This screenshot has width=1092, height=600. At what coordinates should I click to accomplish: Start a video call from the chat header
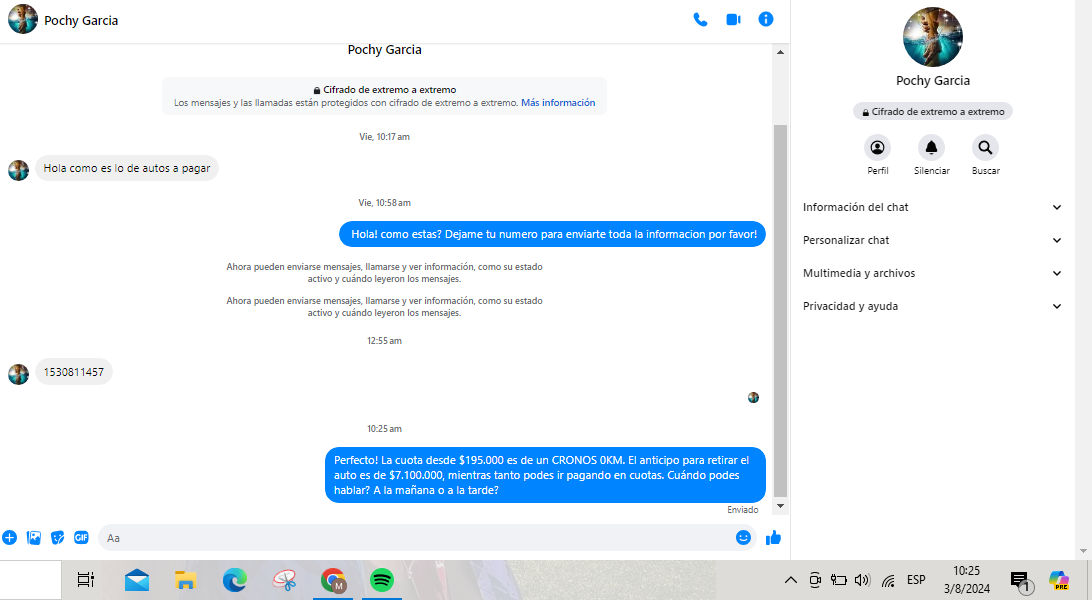(733, 19)
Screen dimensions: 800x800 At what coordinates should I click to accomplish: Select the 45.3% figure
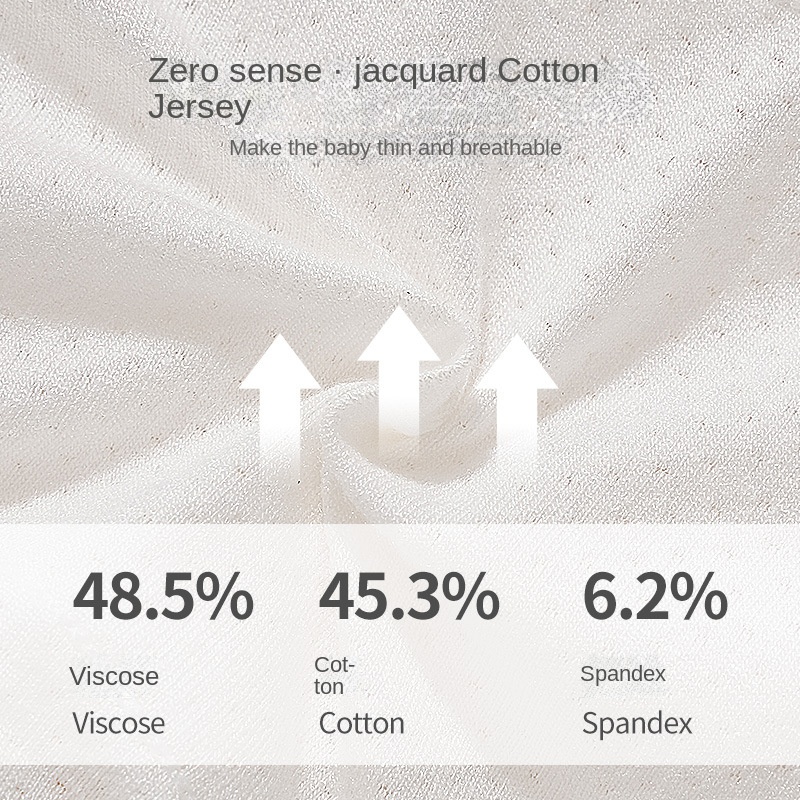tap(408, 598)
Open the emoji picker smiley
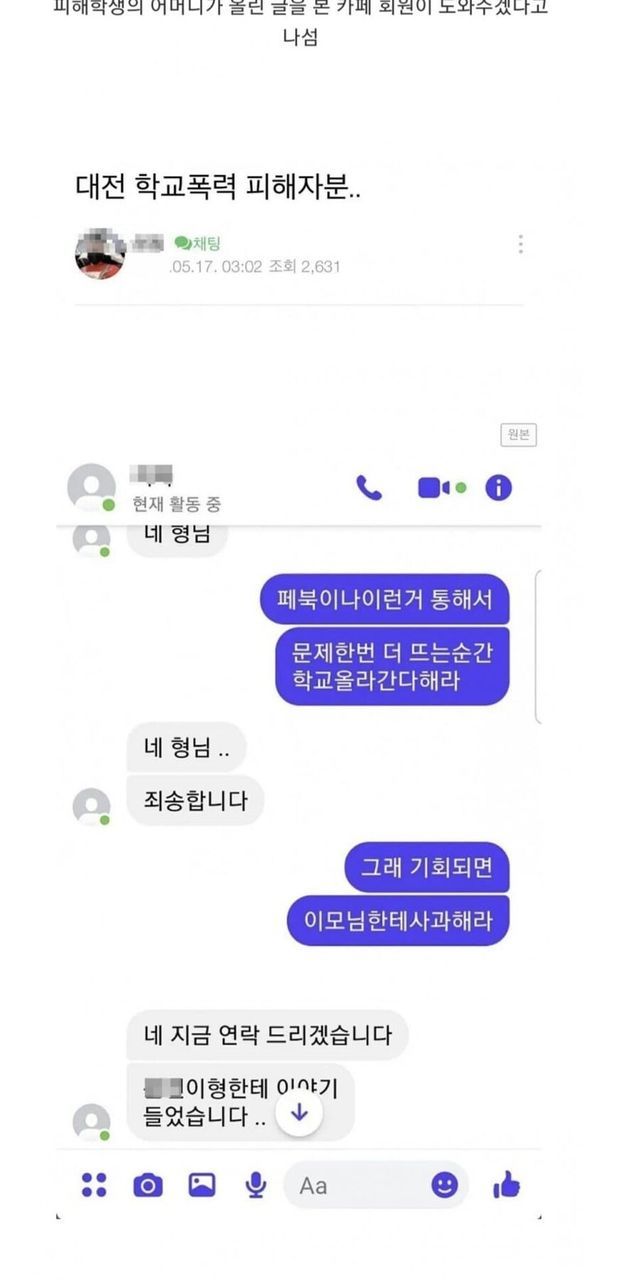 [x=445, y=1185]
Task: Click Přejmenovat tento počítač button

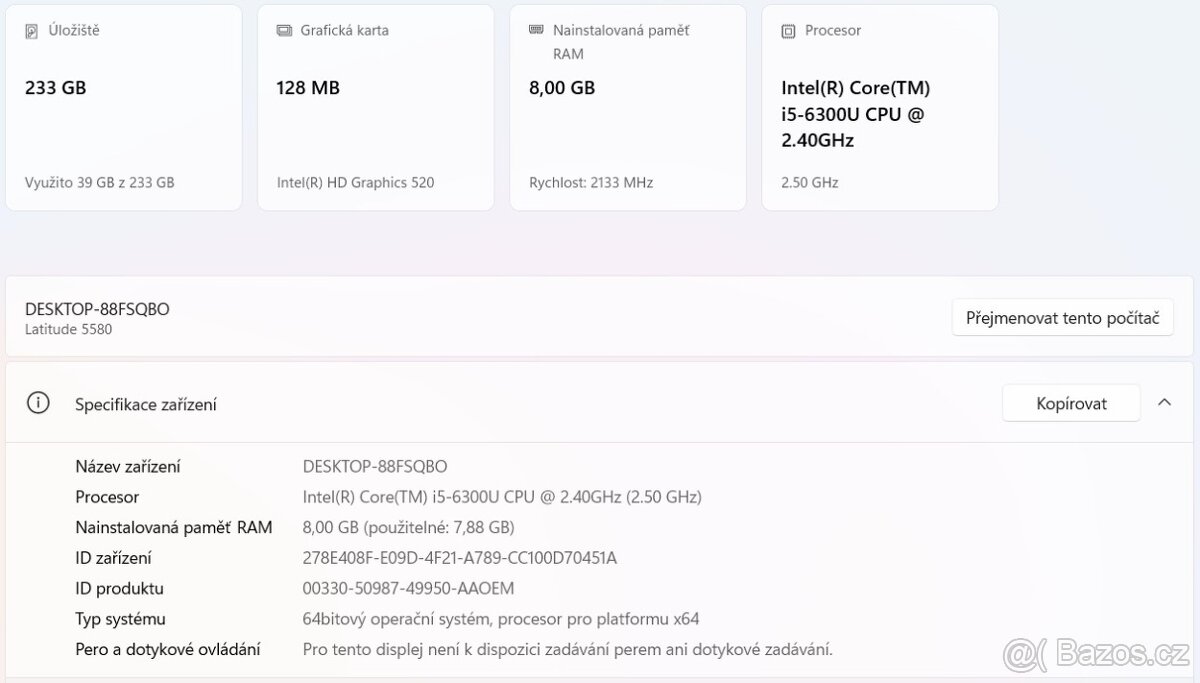Action: (1062, 318)
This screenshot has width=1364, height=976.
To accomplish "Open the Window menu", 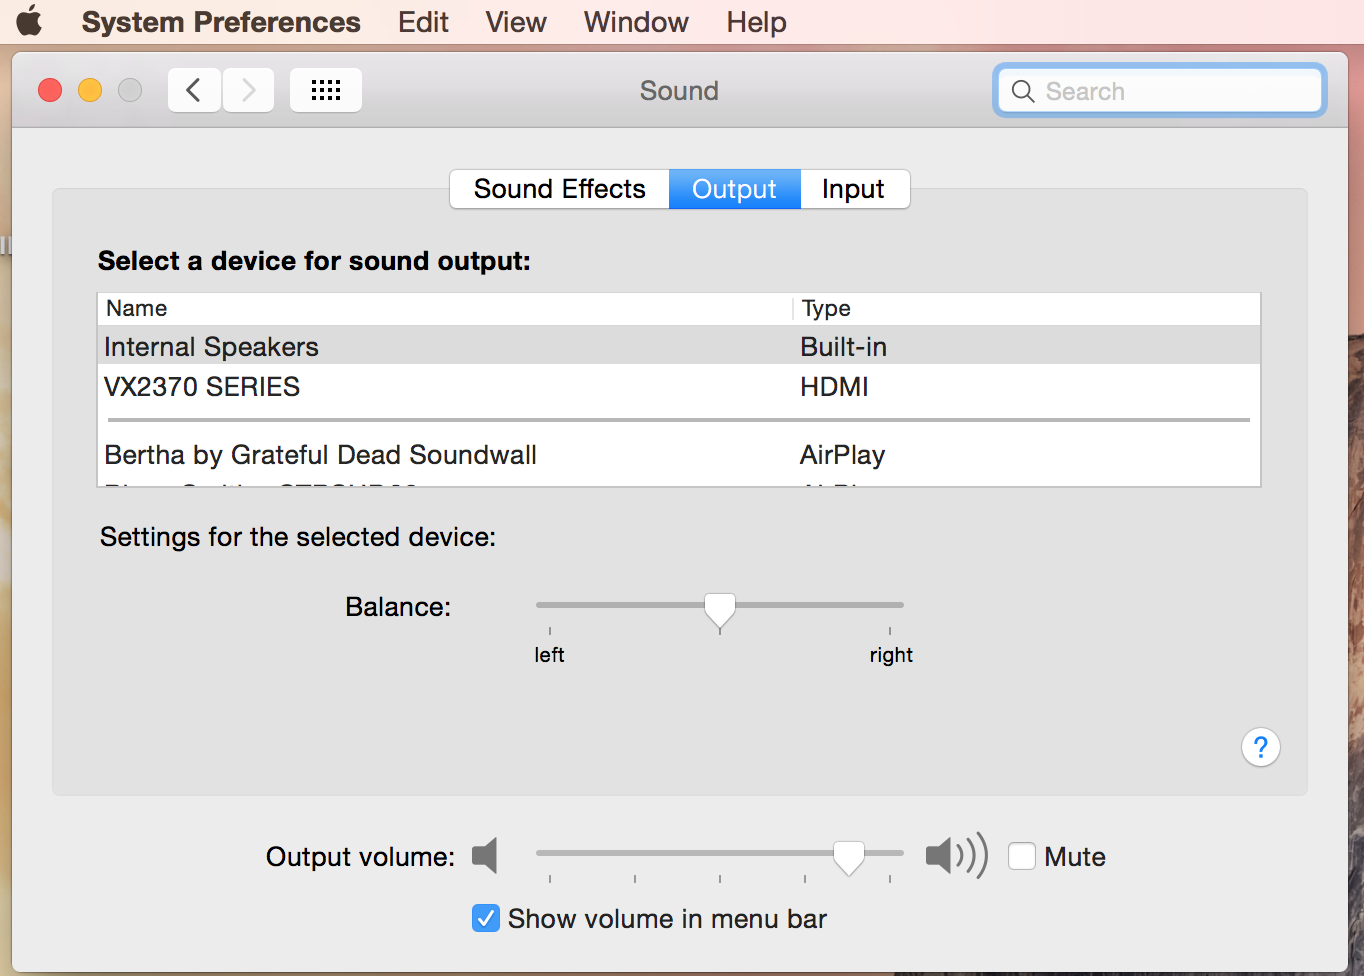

= = = = = = =

● To do
Set down again, exactly, the lines from the one with "Task: Click Přejmenovat tento počítač button" to the last line of the data, both included and pictures excluded.

● Worked solution
Task: Click Přejmenovat tento počítač button

Action: (1062, 318)
This screenshot has width=1364, height=976.
To accomplish "Open the Window menu", 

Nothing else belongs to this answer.